BEGIN Supplied passage
[FASTCGI] Threaded C fcgiapp implementation problems and questions

Jonathan Gray jgray at streamy.com
Wed Apr 22 19:39:55 EDT 2009


Further testing is now reproducing the issue.

It happens after the 65,563rd connection.  It then stops accepting
connections until all connections are dropped.  Then it continues
normally.

This is suspiciously close to 64 * 1024 (what i have set my linux max file
descriptors to).  Is lighttpd or fastcgi somehow hanging on to file
descriptors, either to the lighttpd->fastcgi file socket, or http/tcp
sockets?  Is there something else tied to ~64k I should look in to?

Thanks.

JG

On Wed, April 22, 2009 1:40 pm, Jonathan Gray wrote:
> If I disable keep-alives in lighttpd, I no longer see lots of connections
>  in lighttpd status in the read state.  That seems to have been tied to
> keep-alives.
>
> How does that work with fastcgi and fcgiapp?  Is there anything i need to
>  do to be able to take advantage of keep-alives?  The build-up of extra
> connections in weird states leads me to believe that the keep-alives are
> not working.
>
> On Wed, April 22, 2009 12:54 pm, Jonathan Gray wrote:
>
>> Hello,
>>
>>
>>
>> I have a multithreaded, C FastCGI script using the fcgiapp library
>> running on top of lighttpd.
>>
>> I'm having a recurring problem on my production environment that crops
>> up after a few days straight of load around 20-40 concurrent
>> connections.
>>
>> This script is implementing something called COMET
>> http://en.wikipedia.org/wiki/Comet_(programming)
>>
>>
>>
>> It's basically using AJAX/XHR requests to simulate pushing to the
>> client. The user opens an AJAX request to the script and the server
>> keeps it loading until a message comes in from the server (it connects
>> to a central server which sends messages to clients), or until we time
>> it out.  On the wikipedia page, this is described as Ajax with long
>> polling / XMLHttpRequest long polling.
>>
>>
>>
>> This has been working for a very long time but recently as load has
>> been increasing we started to see a weird behavior.
>>
>> All of a sudden, lighttpd/mod_fastcgi will start to reject all new
>> connections.  The log shows this error:
>>
>> 2009-04-01 12:21:33: (mod_fastcgi.c.3005) got proc: pid: 3664 socket:
>> unix:/home/user/cgi/socks/event.sock-0 load: 25
>> 2009-04-01 12:21:33: (mod_fastcgi.c.2494) unexpected end-of-file
>> (perhaps
>> the fastcgi process died): pid: 3664 socket:
>> unix:/home/user/cgi/socks/event.sock-0
>>
>>
>>
>>
>> The process is not dead, there are 24 other connections that are
>> currently being properly handled.  When these requests come in, the
>> script does not see them at all (ie. FCGX_Accept_r does not return).
END Supplied passage
BEGIN Data section
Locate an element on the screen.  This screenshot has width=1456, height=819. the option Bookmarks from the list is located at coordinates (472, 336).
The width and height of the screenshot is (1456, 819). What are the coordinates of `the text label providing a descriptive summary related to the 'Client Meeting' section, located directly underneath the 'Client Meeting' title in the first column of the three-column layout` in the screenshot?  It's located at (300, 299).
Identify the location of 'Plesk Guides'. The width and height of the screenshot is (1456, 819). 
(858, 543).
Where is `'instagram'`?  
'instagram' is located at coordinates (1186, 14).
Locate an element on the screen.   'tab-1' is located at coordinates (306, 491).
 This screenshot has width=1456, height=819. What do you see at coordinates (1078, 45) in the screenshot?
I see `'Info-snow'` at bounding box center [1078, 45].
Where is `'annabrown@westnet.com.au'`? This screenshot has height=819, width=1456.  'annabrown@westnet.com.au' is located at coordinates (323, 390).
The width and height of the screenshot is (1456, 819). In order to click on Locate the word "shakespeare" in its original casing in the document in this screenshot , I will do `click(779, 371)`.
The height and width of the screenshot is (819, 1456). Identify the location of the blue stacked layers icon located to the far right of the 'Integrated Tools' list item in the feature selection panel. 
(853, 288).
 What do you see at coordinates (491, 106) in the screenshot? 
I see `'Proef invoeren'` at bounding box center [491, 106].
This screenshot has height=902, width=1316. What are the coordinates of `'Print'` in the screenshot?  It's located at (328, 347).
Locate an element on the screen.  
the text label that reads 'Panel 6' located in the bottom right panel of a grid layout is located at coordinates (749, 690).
END Data section
- _To do_
1. Translate this sentence from the FastCGI thread into Spanish: "This has been working for a very long time but recently as load has been increasing we started to see a weird behavior."
2. Write the next part of the FastCGI thread, picking up right after its final sentence.

- _Exercise results_
1. Esto ha estado funcionando durante muchísimo tiempo, pero recientemente, a medida que la carga ha ido aumentando, empezamos a ver un comportamiento extraño.

2.
>>
>> After all the existing connections have dropped, it will then continue
>> normal operation and start to accept new connections:
>>
>> 2009-04-01 12:22:00: (mod_fastcgi.c.1515) released proc: pid: 3664
>> socket:
>> unix:/home/user/cgi/socks/event.sock-0 load: 2
>> 2009-04-01 12:22:01: (mod_fastcgi.c.1515) released proc: pid: 3664
>> socket:
>> unix:/home/user/cgi/socks/event.sock-0 load: 1
>> 2009-04-01 12:22:03: (mod_fastcgi.c.1515) released proc: pid: 3664
>> socket:
>> unix:/home/user/cgi/socks/event.sock-0 load: 0
>>
>>
>>
>> and then
>>
>> 2009-04-01 12:22:03: (mod_fastcgi.c.3005) got proc: pid: 3664 socket:
>> unix:/home/user/cgi/socks/event.sock-0 load: 1
>>
>>
>>
>> The same PID (the process never crashed) then does start to see new
>> connections and things go for another few days without problems, then
>> the same thing happens again.
>>
>>
>> The design of my application differs from the example threaded
>> application because I do not keep a thread per connection, rather I use
>> queues, timers, hash tables, etc to track the state of sessions and
>> their FCGX_Request.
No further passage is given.